Interval of solution from Picard iteration

derivativesordinary differential equations

Respected Sir/Madam,
Kindly suggest me the method I can solve it or resource to learn it

Consider the initial value problem(IVP)
$$y'=y^3+e^{−5t},~~
y(0)=4/10 .$$

Then, the solution of the above initial value problem exists on the interval

Thank You,

Best Answer

The following is an exploration of what is close to the maximally achievable. The interval approximation that is found is not exactly proven. In the task, you are probably expected to find a much smaller interval, a box $(t,y) =[t_0-a,t_0+a]\times[y_0-b,y_0+b]$ where the direct Picard iteration is contracting in the unmodified supremum norm.
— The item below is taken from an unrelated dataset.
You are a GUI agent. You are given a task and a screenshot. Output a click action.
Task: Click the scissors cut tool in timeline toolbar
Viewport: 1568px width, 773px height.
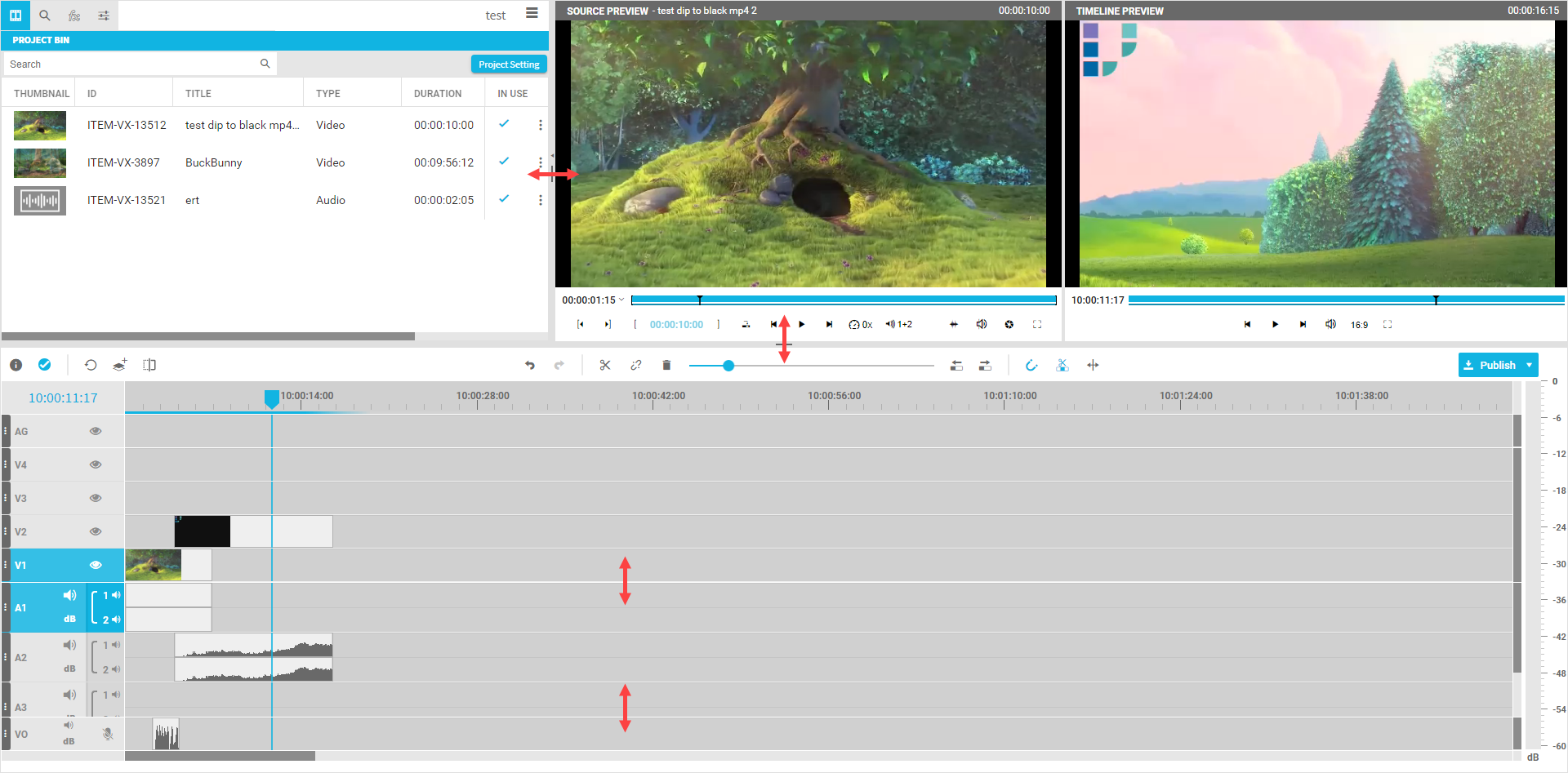click(x=604, y=365)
To compute a numerical approximation for the inner interval, consider the vector field $(1, e^{-5t}+y^3)$ and rescale it to grow at most linearly in $y$ by dividing by $(1+y^2)$. Then solve for instance on $[-10,10]$

function dotu = f(s,u)
    t = u(1); y = u(2);
    a = 1+y^2;
    dotu = [1/a; (y^3+exp(-5*t))/a];
end;

[sneg, uneg] = ode45(@f, [0,-8], [0;4/10]);
[spos, upos] = ode45(@f, [0, 5], [0;4/10]);
% interval bounds
disp([uneg(end,1), upos(end,1)]);
% a better pole position estimate
t2=upos(end,1); y2=upos(end,2);
disp([t2 + 1/(2*y2^2)]);
clf;
hold on
plot(uneg(:,1),-exp(-5/3*uneg(:,1)),'g');
plot(uneg(:,1),uneg(:,2), '-+r');
plot(upos(:,1),upos(:,2),'-xb');
grid on; hold off;

resulting in the interval bounds $[ -1.024183468244184,\, 1.548175031612699]$. Increasing the integration interval will lead to an increasing negative bound, while in the positive direction the curve grows in $y$, but stays almost stationary in $t$, that is, there is a pole.
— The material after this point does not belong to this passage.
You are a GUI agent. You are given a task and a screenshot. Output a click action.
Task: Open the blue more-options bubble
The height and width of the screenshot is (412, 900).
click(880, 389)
enter image description here

One could now speculate that on the small positive segment, the ODE is bounded below by $y'=y^3\implies y(t)^{-2}=y_0^{-2}-2(t-t_0)$, giving a pole for the lower bound and thus an upper bound for the domain of the solution at $t_0+\frac1{2\cdot 0.4^2}=3.125$. This is not a very good bound, but it shows that the domain on that side is bounded at all. Taking the last computed point $(t_2,y_2)$ as initial value, one can get a better estimate for the pole by using this approximation as $t^*=t_2+\frac1{2y_2^2}= 1.54962150$.

On the left side the transient $y=-e^{-5t/3}$ is also an attracting asymptote, so that the solution will eventually follow it and exist on the full half-axis.